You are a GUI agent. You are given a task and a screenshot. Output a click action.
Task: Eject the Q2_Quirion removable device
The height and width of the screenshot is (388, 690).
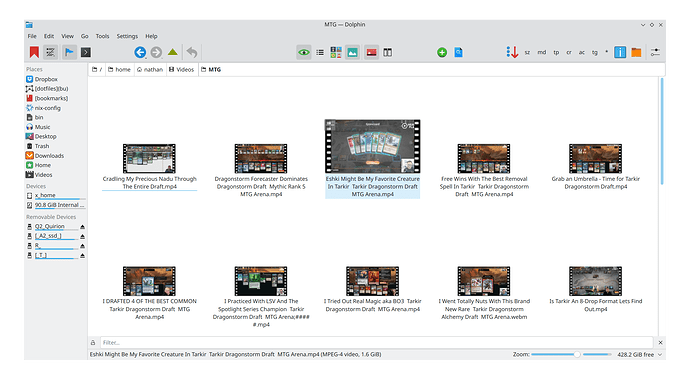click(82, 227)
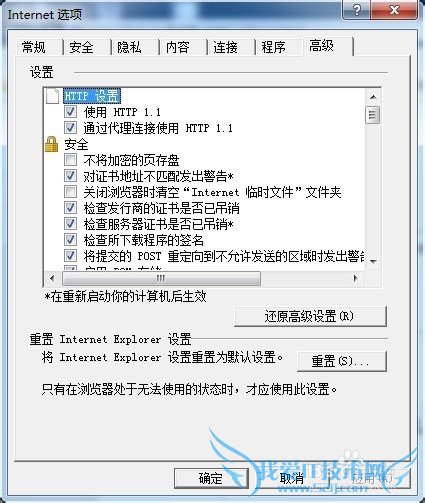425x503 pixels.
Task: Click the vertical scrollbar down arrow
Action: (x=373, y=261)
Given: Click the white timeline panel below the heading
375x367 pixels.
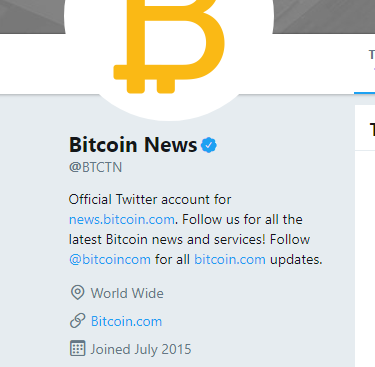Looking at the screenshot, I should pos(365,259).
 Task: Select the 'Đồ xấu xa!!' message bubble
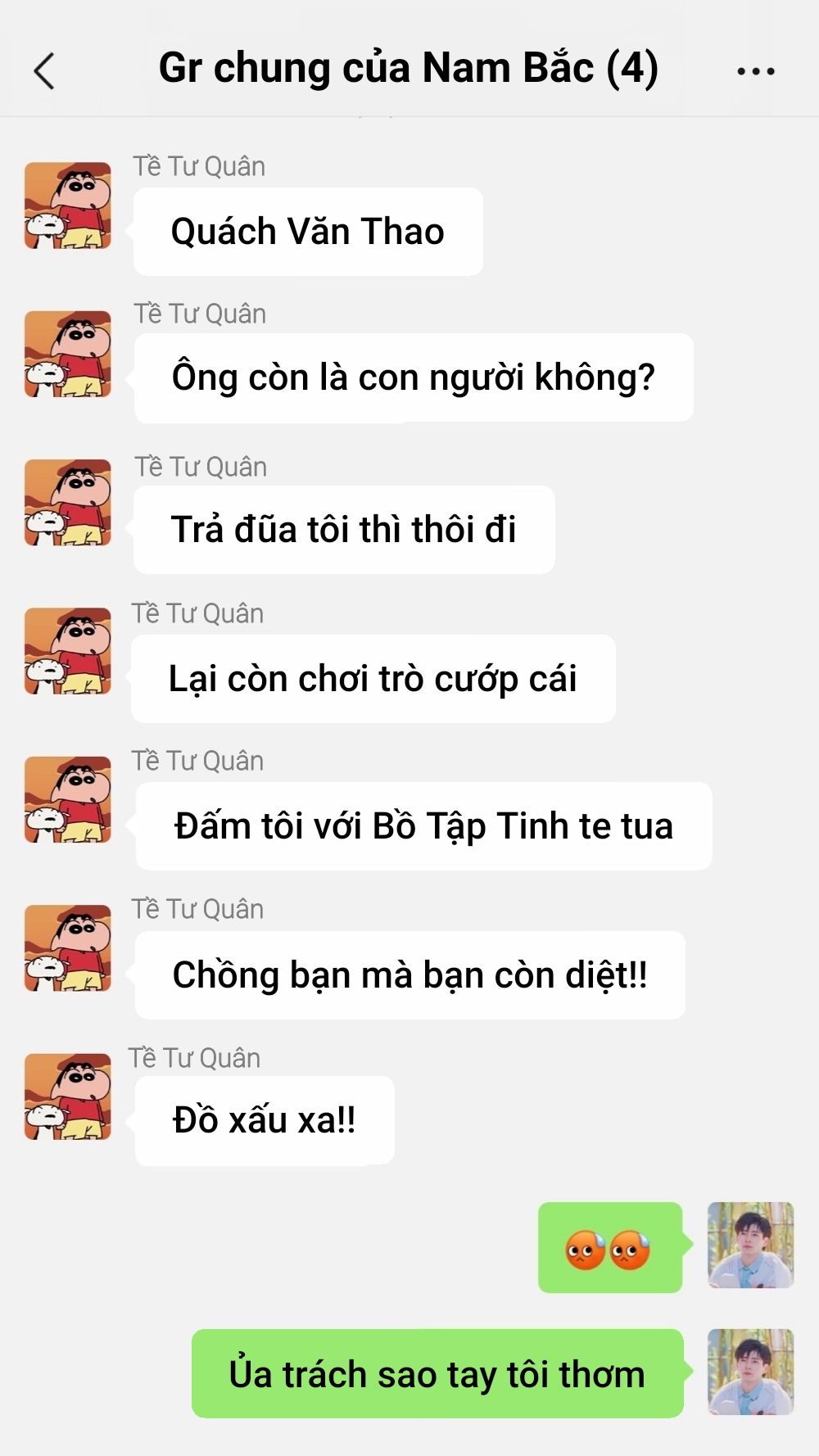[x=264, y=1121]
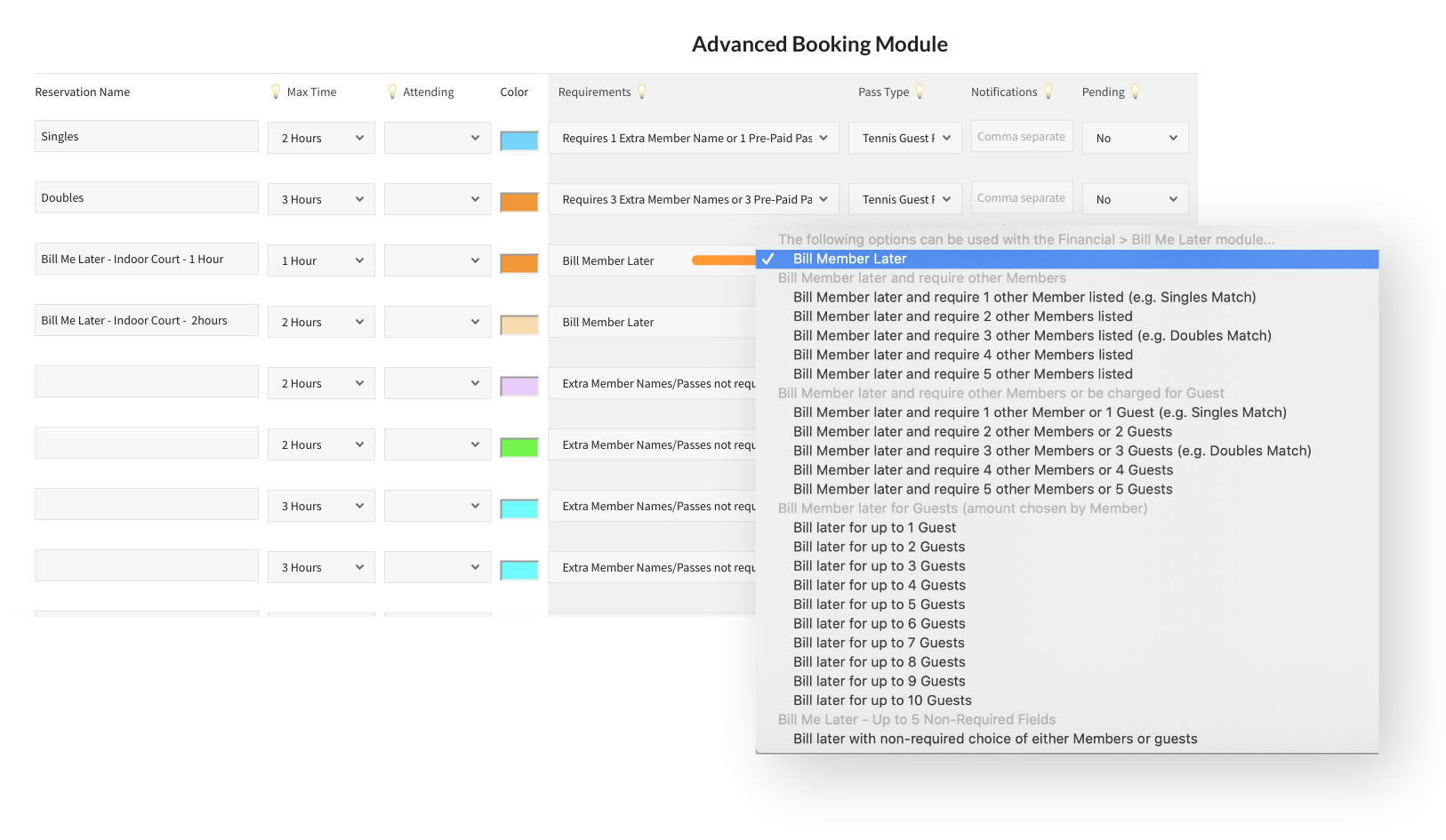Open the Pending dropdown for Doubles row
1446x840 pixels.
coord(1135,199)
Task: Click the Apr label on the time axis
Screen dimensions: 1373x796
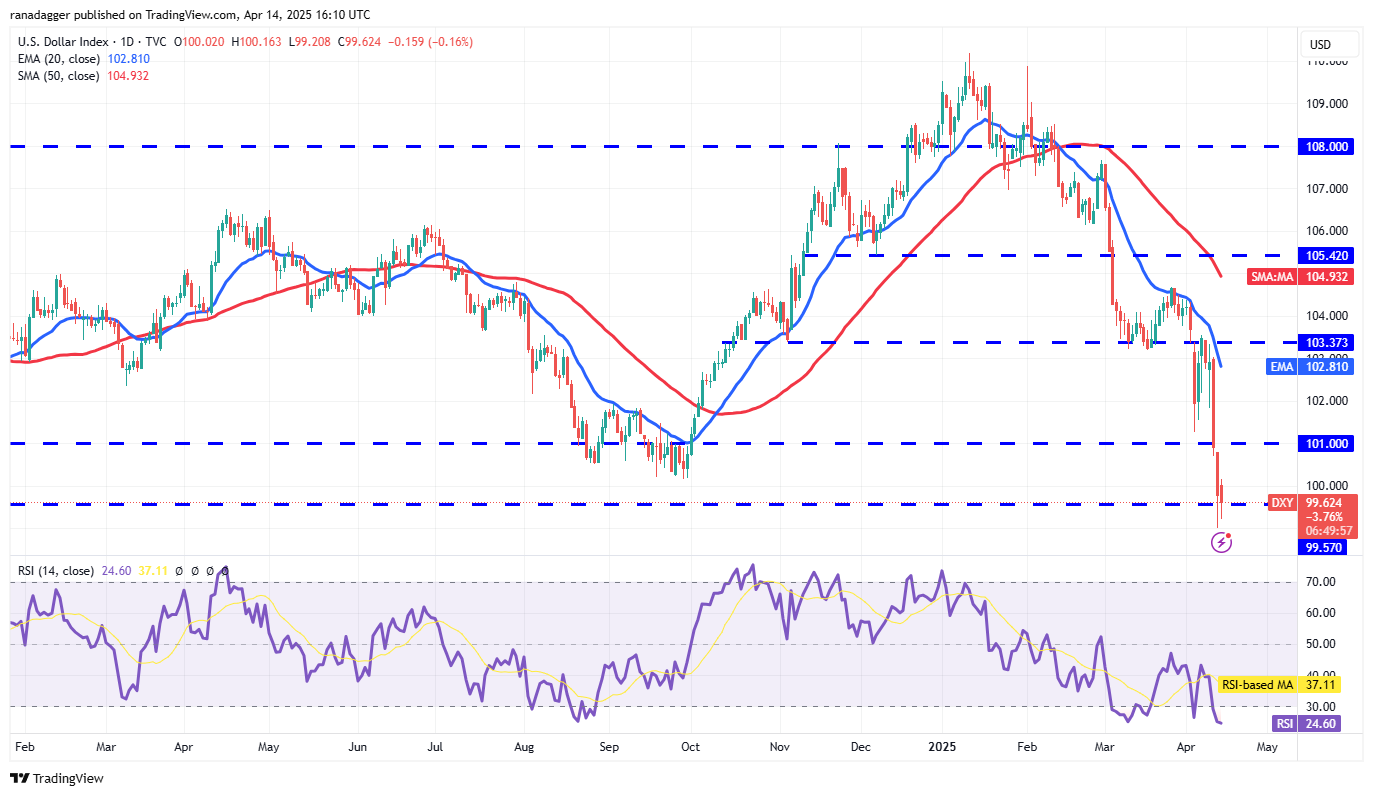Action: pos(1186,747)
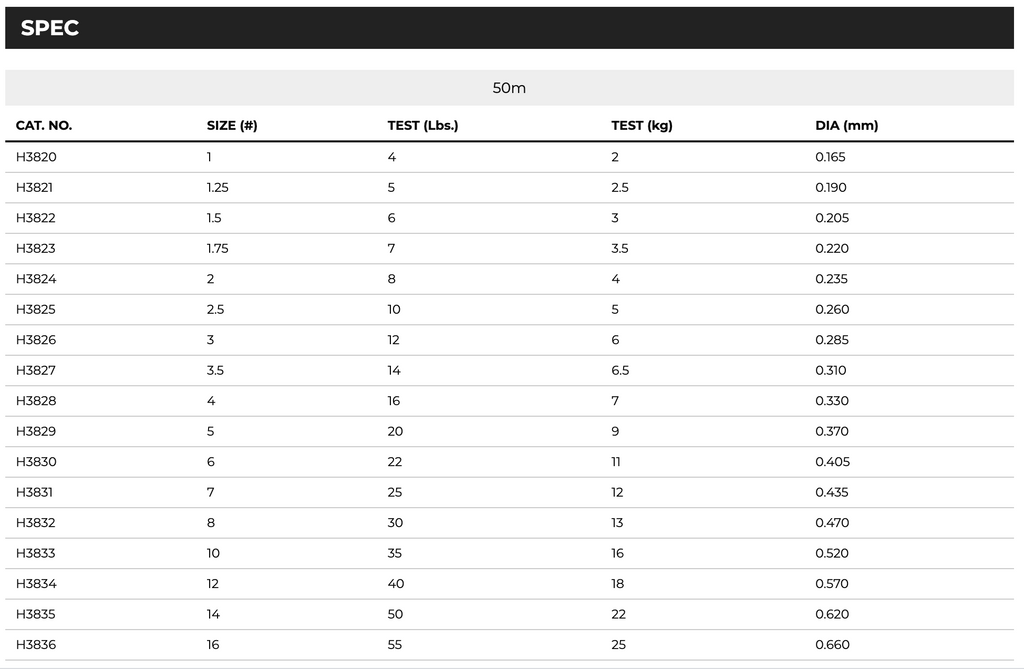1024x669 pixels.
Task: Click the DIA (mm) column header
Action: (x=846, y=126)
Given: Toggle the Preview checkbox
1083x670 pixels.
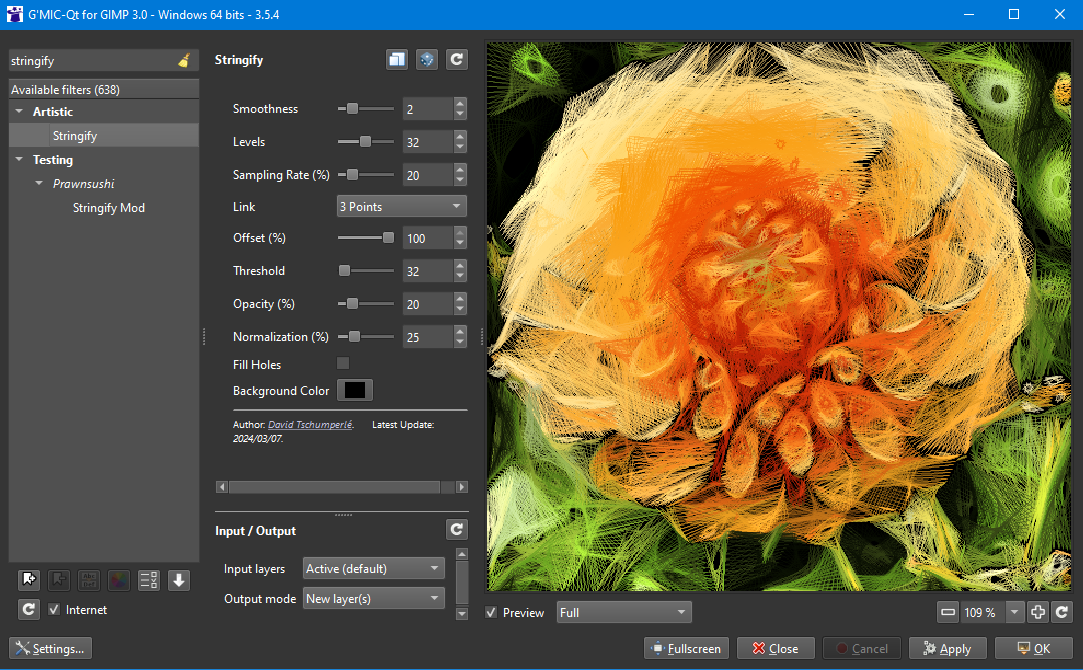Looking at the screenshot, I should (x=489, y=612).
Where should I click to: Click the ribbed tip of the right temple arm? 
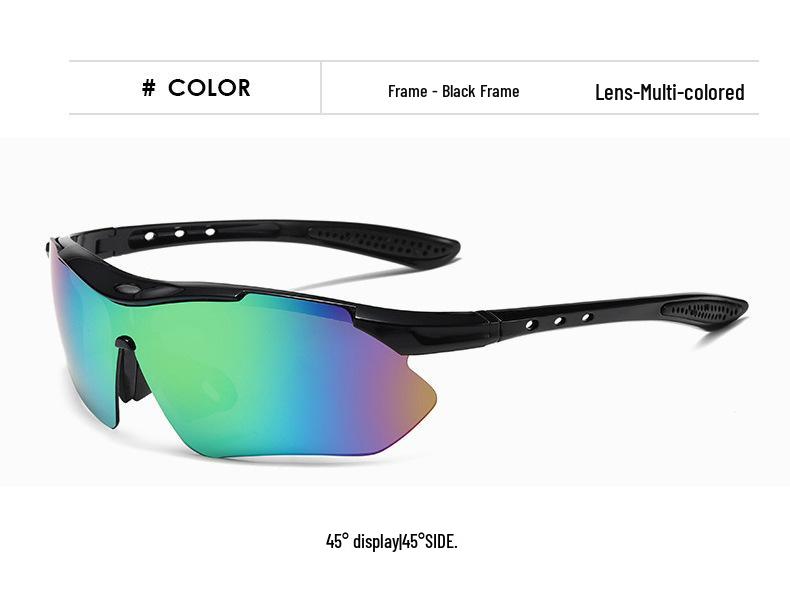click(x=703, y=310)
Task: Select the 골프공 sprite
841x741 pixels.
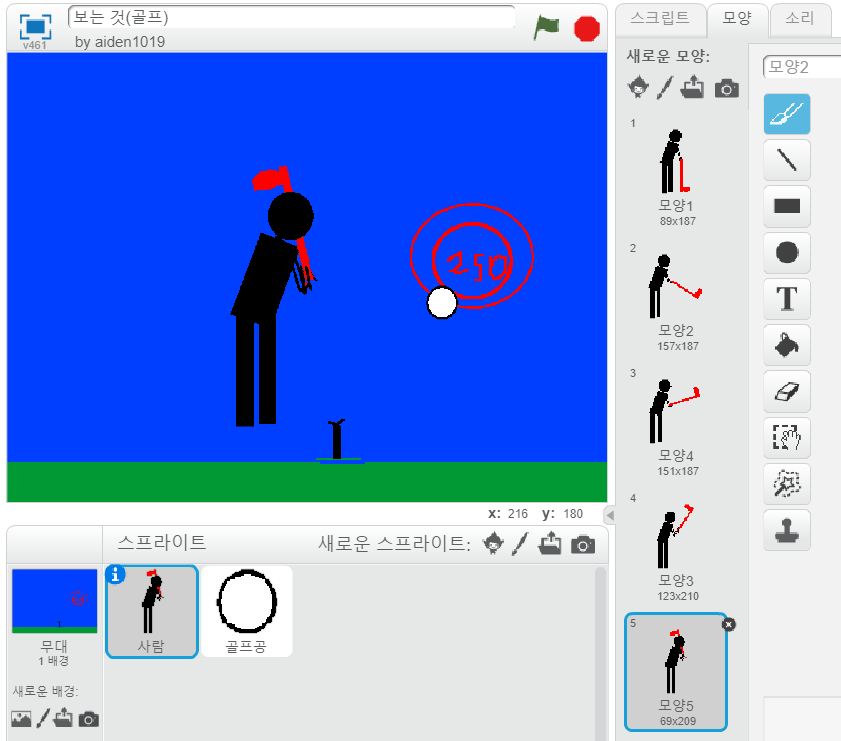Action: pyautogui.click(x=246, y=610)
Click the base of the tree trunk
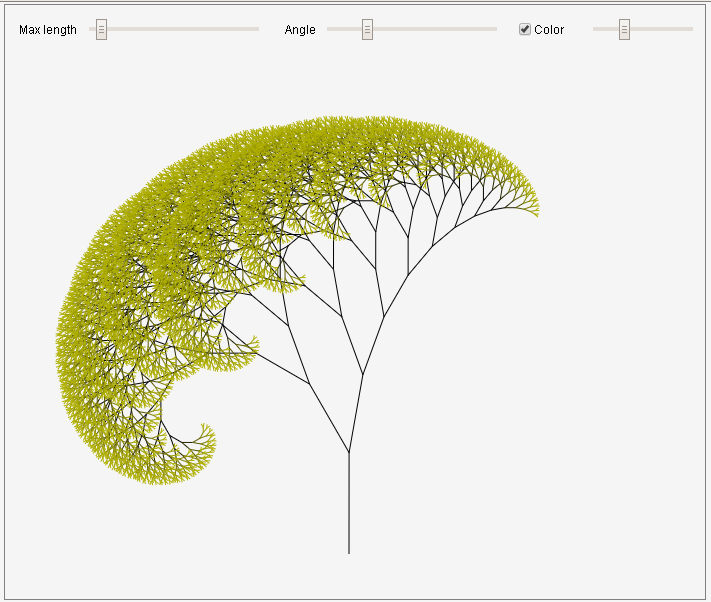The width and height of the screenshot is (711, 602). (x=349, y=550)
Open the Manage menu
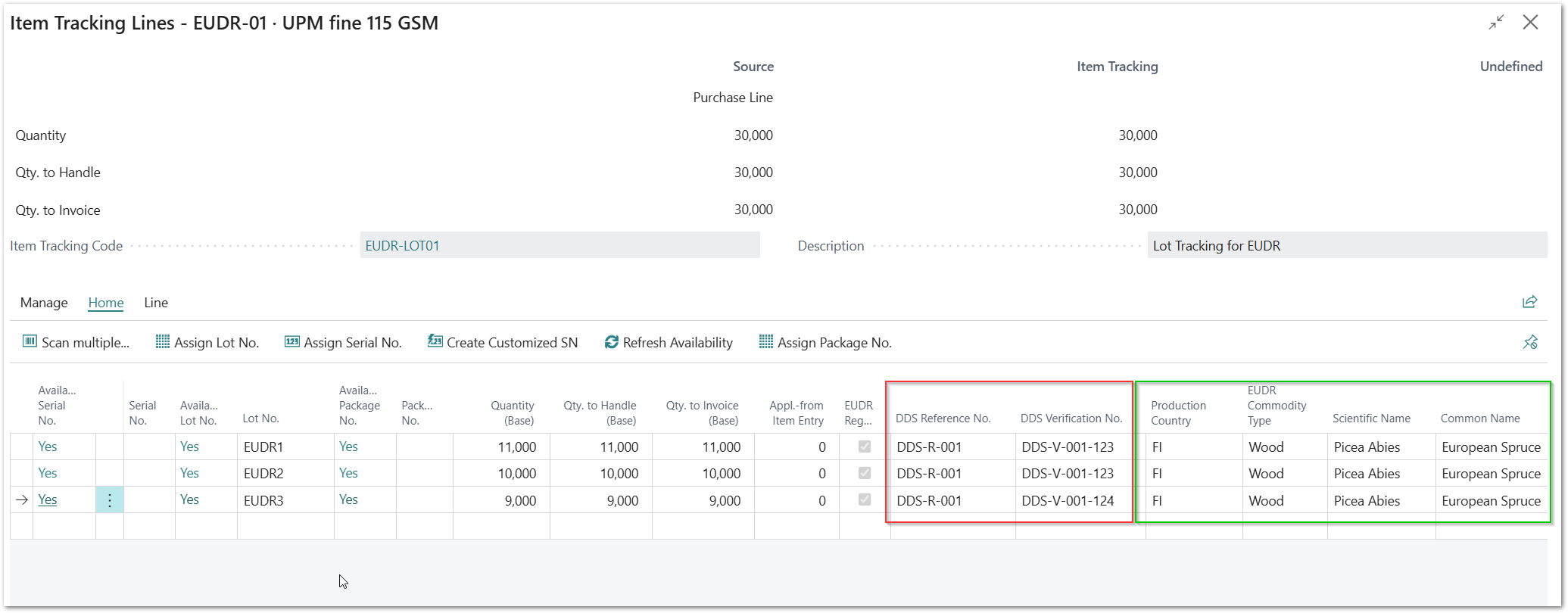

◇ ◇ ◇ ◇

• [Aim of the task]: Starting at the line that contains "841x741 pixels.", retype each line through the end of the data exactly, and leave out every picture.

• [Result for this task]:
841x741 pixels.
Action: pyautogui.click(x=246, y=610)
Click the base of the tree trunk
The width and height of the screenshot is (711, 602). (x=349, y=550)
Open the Manage menu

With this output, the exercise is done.